The chord drone builder is the tool for the other two dimensions. It sustains a whole harmony under you, so you can practice being in tune with the thing you're actually in tune with when it counts: everyone else.
Build Any Chord You Need
Start from a root note and an octave, then pick your harmony. There are twelve presets built in: Major, Minor, Diminished, Augmented, Sus2, Sus4, Power (5th), Dominant 7, Major 7, Minor 7, Diminished 7, and a Custom voicing you build yourself on the note ring. Between them you can sound essentially any chord you'll meet in the repertoire and hold it under your instrument indefinitely.
An interactive note ring shows you the chord you've built — the voices lit up around the circle — so you can see the harmony as well as hear it, and tweak individual notes into a custom voicing when you want something the presets don't cover.
Inversions, Because Voicing Changes Everything
A C-major chord with the C on the bottom is a different sonic object than the same chord with the E on the bottom. The bass note anchors your ear, and where a note sits in the voicing changes exactly how you tune to it. So the builder lets you choose the inversion: root position, first, second, or third. Practice finding your third above a root-position chord, then flip to first inversion and find that same note as it sits above the third in the bass — you'll hear that "in tune" moved, and learning to move with it is the entire skill.
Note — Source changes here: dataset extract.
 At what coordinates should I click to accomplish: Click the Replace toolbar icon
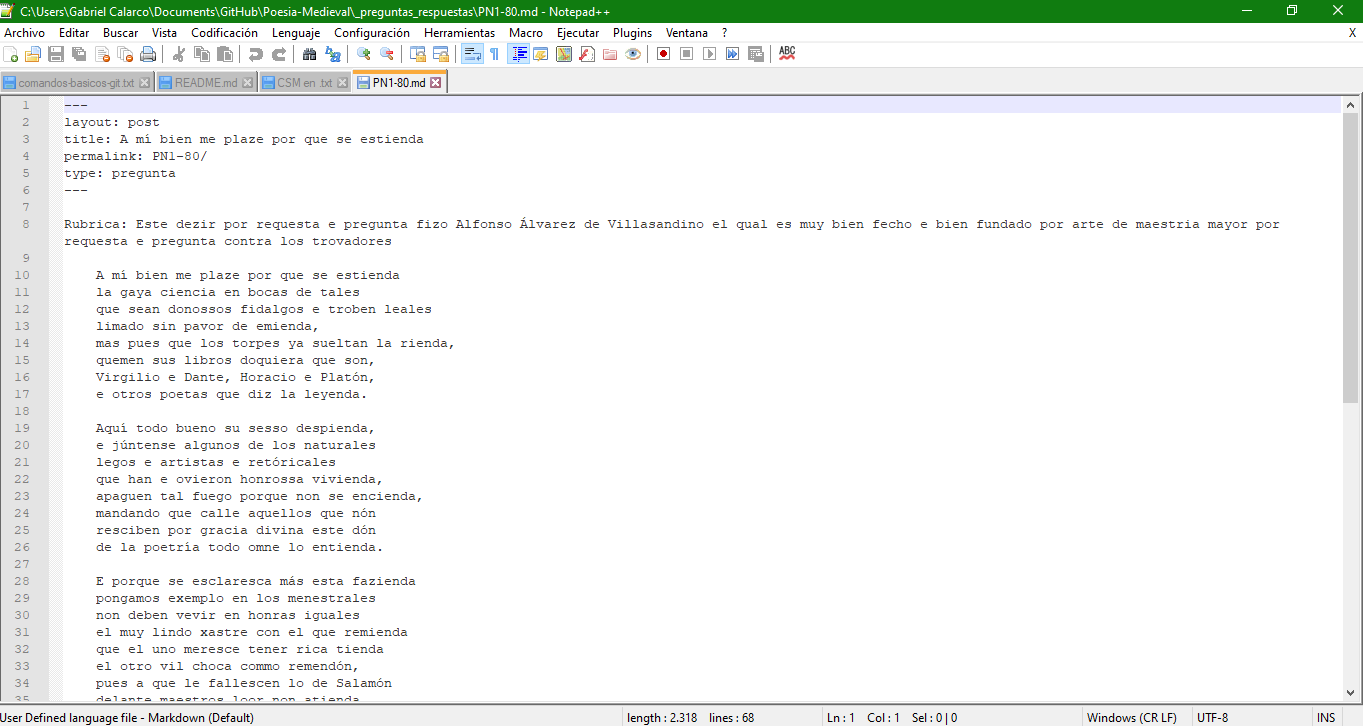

ET or True Just Intonation
This is the feature that makes the chord builder a genuine intonation instrument rather than a novelty.
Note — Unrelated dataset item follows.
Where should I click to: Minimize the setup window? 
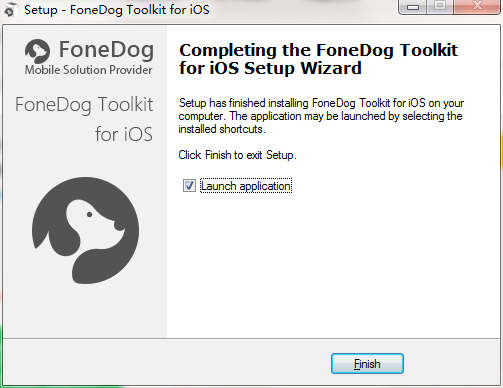point(413,7)
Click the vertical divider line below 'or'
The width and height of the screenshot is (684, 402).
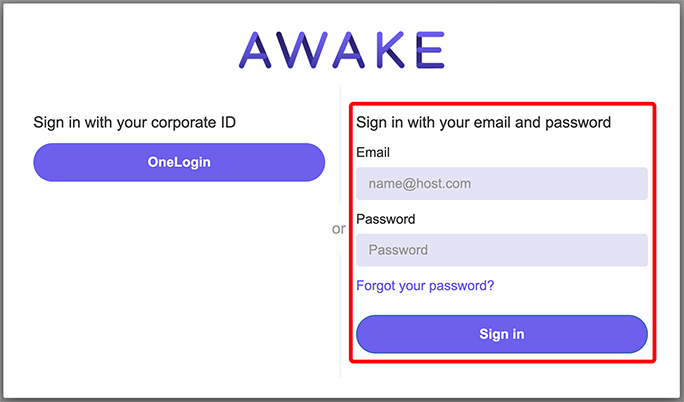[x=341, y=316]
By default the chord sounds in equal temperament (ET) — the tuning of a piano, where every interval is a mathematically even compromise. Flip the toggle to just intonation (JI) and the builder retunes the chord to pure ratios: the major third drops to its true 5:4, the fifth sits at a perfect 3:2, and the beats between the notes vanish. This is how a well-tuned ensemble actually sounds — locked, ringing, beatless — and it's audibly different from the piano's version.
Practicing against a JI chord trains your ear to the target that matters. If you've ever been told your third is "sharp" when your tuner said you were dead-on, it's because your tuner measures against ET and your section is playing JI. Set the builder to JI, play your third against it, and tune until the beating stops. That's the note. The just-intonation explainer goes deep on why this gap exists; the chord builder is where you practice living inside it.
Arpeggiate It
Sometimes you don't want the chord all at once — you want to hear it unfold. The Arpeggiate control walks the notes of the chord in sequence instead of sounding them together. It's useful for hearing each chord tone in isolation before you commit to tuning against the full stack, and for ear-training the shape of a voicing from the bottom up.
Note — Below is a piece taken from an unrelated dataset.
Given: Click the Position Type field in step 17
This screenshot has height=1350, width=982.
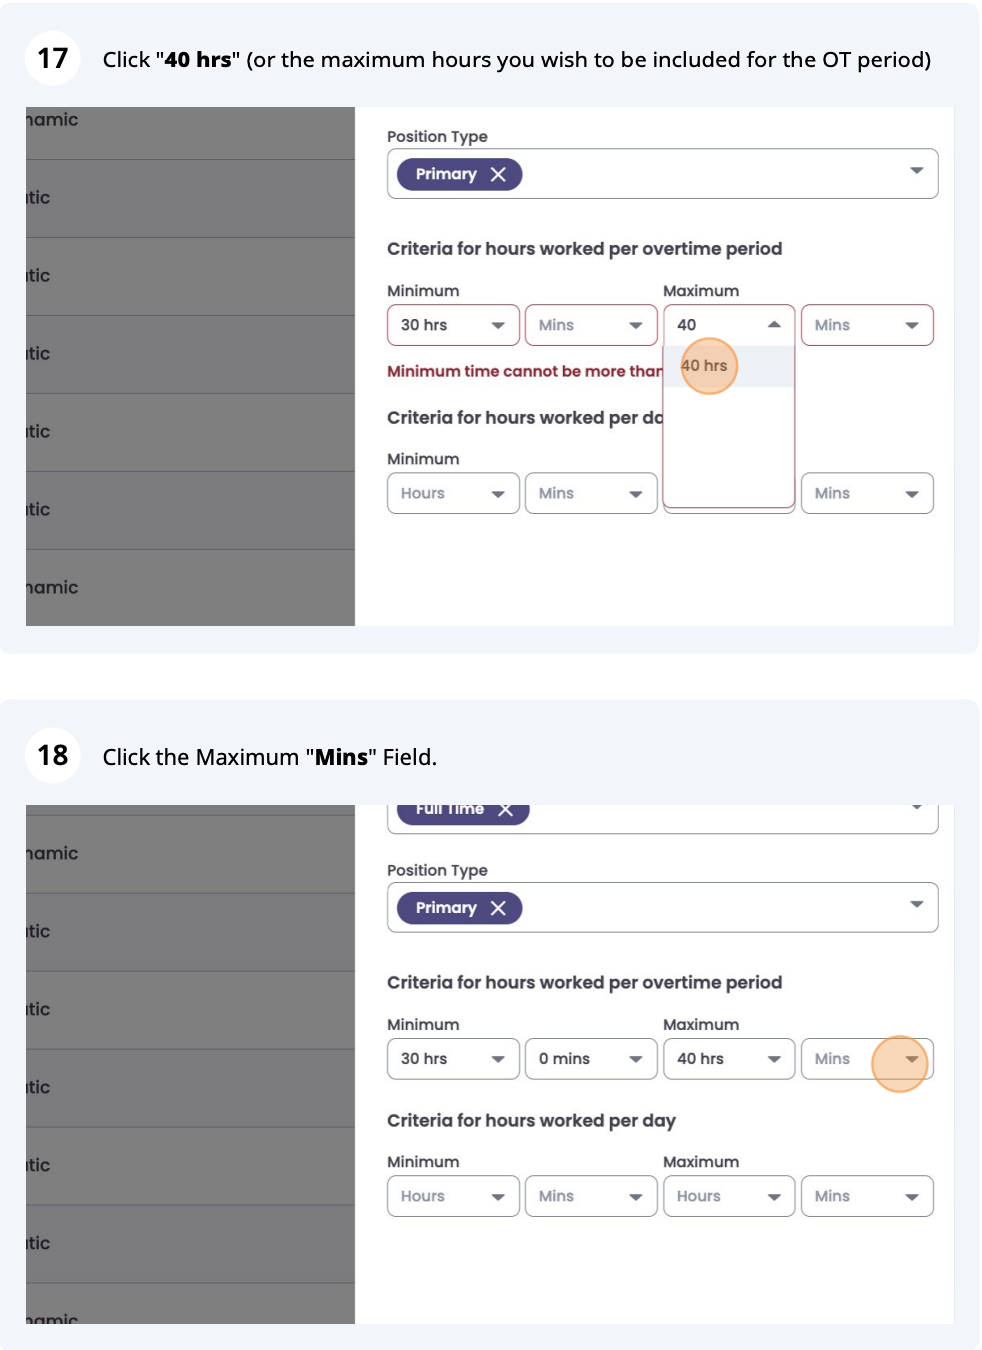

Eleven Voices to Tune Against
Tuning against a raw sine wave is clean but clinical, and it doesn't sound like anything you actually play with. So the drone — single and chord alike — offers a range of timbres: Sine, Warm, Bright, Clarinet, Oboe, Trumpet, Strings, Violin, Organ, and more. These aren't gimmicks; they're built with real formant filtering, gentle ensemble detuning, breath and bow noise, and vibrato, so a "Strings" drone genuinely sits in the ear like a section. Tuning your oboe against an oboe-timbre drone, or your section part against Strings, is meaningfully closer to the real task than tuning against a beep.
Where the Line Is
The single drone is free — one sustained reference pitch, all the timbres, octave selection, and fine-tune offset. That alone is a complete long-tone tool and always will be.
The chord builder is Premium — the twelve chord types, inversions, the ET/JI toggle, arpeggiation, and the note ring. It's part of the same $119.99-a-year Premium tier that unlocks the AI coaching, the etude generator, and the rest of the analytics surface.
A Note From the Developer
Long-tone-against-a-drone is the oldest intonation exercise there is, and it's still one of the best. But the more I taught, the more I noticed that students who practiced only against a single tonic drone would still drift the moment they were inside a real chord — because "in tune" isn't a property of a note, it's a property of a note's place in a harmony. The chord builder lets you practice the real thing: find your pitch inside a full, justly-tuned chord, in any inversion, against a voice that sounds like something you'd actually play with. Do that for a few weeks and the section rehearsal stops being a place you get corrected and starts being a place you already fit.
Open the Drone, switch to Chord mode, build a major chord, and flip it to JI. Play your third against it and tune until the beats disappear. That's the sound you've been chasing.